# What are the best systematic/Biblical Theology books by credobaptist authors ?



## Mayflower (Jun 17, 2006)

What are the best systematic/Biblical Theology books by credobaptist authors ?


----------



## Puritanhead (Jun 17, 2006)

Good question. One I'm ill-equipped to answer.


----------



## SolaScriptura (Jun 17, 2006)

Manual of Theology - Dagg 

Systematic Theology - Grudem

I realize that the if-he-says-something-wrong-I'll-just-throw-out-the-whole-book folks here don't like Grudem because of his position on signs gifts, particularly his notion of "non-revelatory prophesy," and I agree that he's wrong (even though he has an argument that many, many people find compelling), but I will say this about Grudem's work: I believe it is THE BEST written systematic theology in the English language. It is amazingly clear and helpful. (I am especially appreciative of his helpful charts/graphs that help illustrate certain concepts, like progressive sanctification.) Furthermore, each chapter includes references to corresponding sections in most other systematic works. In short, aside from his section on the signs gifts, I whole heartedly recommend his work above all others (yes, even above Calvin or Turretin).


----------



## Mayflower (Jun 17, 2006)

Anyone familiar with :

- J.P Boyce : Abstract of Systematic Theology ?

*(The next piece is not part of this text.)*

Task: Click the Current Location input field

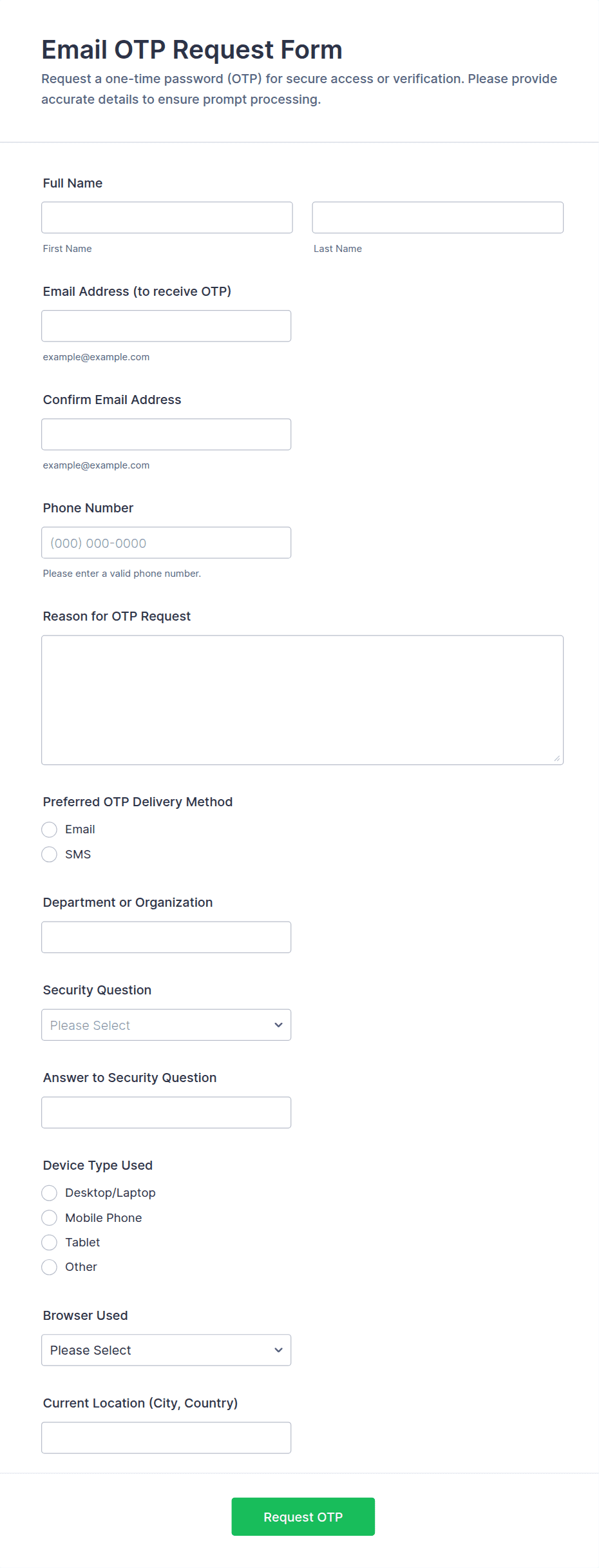Action: coord(166,1438)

- Millard Erickson : Christian Theology ?

Or maybe other works ?


----------



## SolaScriptura (Jun 17, 2006)

Boyce is good... sorry, I forgot to mention him.

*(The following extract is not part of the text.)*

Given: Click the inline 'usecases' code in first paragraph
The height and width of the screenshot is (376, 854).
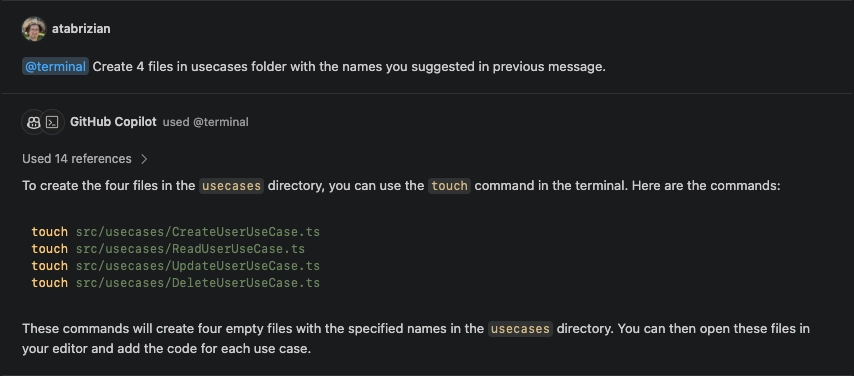Looking at the screenshot, I should (231, 186).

I'd not bother wasting my time on Erickson: I think his text is pretty lame. Well, he's good to have if you want to have a resource that presents standard evangelical, "4-point" Calvinist, credobaptist theology, but he doesn't say anything that Grudem says better.


----------



## py3ak (Jun 17, 2006)

John Gill has _A Complete Body of Doctrinal and Practical Divinity_


----------



## Puritan Sailor (Jun 17, 2006)

> _Originally posted by py3ak_
> John Gill has _A Complete Body of Doctrinal and Practical Divinity_



And _ The Cause of God and Truth _


----------



## Pilgrim (Jun 17, 2006)

A.H. Strong Systematic Theology is another good one.


----------



## Hungus (Jun 18, 2006)

> _Originally posted by Pilgrim_
> A.H. Strong Systematic Theology is another good one.



Soteriologically Augustus Strong is what? Amyraldian? And his eschatology is strange too being a mix of pre and post mil. Good read though.


----------